Opinions of Counsel index

Assessor (residency) (effect of Article 15-A on inconsistent general law) - Real Property Tax Law, §§ 1522, 1560; Town Law, § 23:

An assessor appointed pursuant to section 1522 of the Real Property Tax Law need not be a resident of the assessing unit by which he or she is appointed.

We have been asked whether an appointed assessor must be a resident of the assessing unit by which he is employed. An opinion of the State Comptroller (9 Op.State Compt. 85) answers this question in the affirmative.

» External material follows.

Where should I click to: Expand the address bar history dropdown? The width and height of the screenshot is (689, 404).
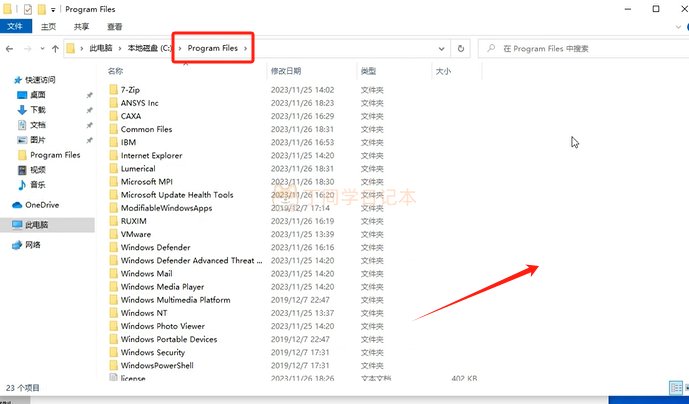coord(441,48)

That opinion of the State Comptroller construed section 23 of the Town Law as requiring the appointment of a town resident as the town assessor. The provisions of section 23 have since been superseded, however, by an amendment of the Real Property Tax Law. That amendment, section 1522, provides for the appointment to the position of assessor of any resident of the State if he or she is otherwise eligible for appointment to the position of assessor.

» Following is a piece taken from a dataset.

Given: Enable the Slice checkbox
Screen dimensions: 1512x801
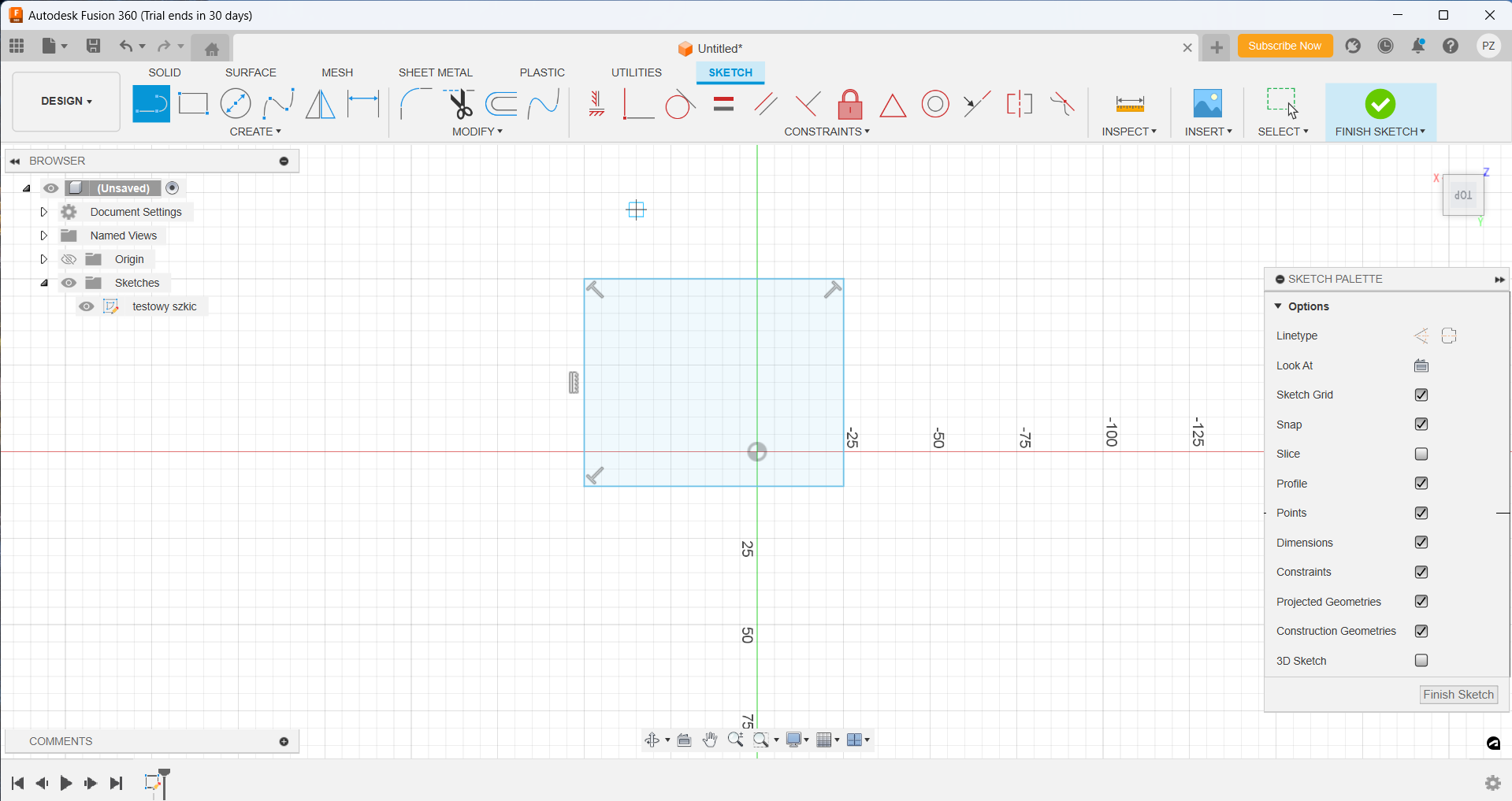Looking at the screenshot, I should 1421,454.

Section 1522 was but one section of the 1970 enactment of Article 15-A of the Real Property Tax Law, generally referred to as the Assessment Improvement Law. Section 1520 provides that Article 15-A is applicable to all counties, cities and towns with the power to assess real property for the purpose of taxation unless the context otherwise requires. A further provision of Article 15-A, section 1560, states that inconsistent general, special and local laws are inapplicable to municipalities to which Article 15-A applies.

In addition to the specific declarations of section 1560, the Legislature enacted section 576 of the Real Property Tax Law (L.1970, c.636) which authorizes municipalities to enter into cooperative agreements to provide for the appointment of one person to hold the office of assessor in each of those municipalities. Since a person may have only one legal “residence” (see general discussion in 5 Op.Counsel SBEA No. 5), section 576 relieves consenting municipalities of any requirement that the assessor be a resident thereof.

Therefore, to the extent that section 23 of the Town Law is inconsistent with section 1522, it has now been superseded, and the opinion of the State Comptroller is no longer applicable. (In 3 Op.Counsel SBEA No. 14, however, we indicated that the broad residency rule of section 1522 was permissive and that it could be made more restrictive by a local civil service commission.)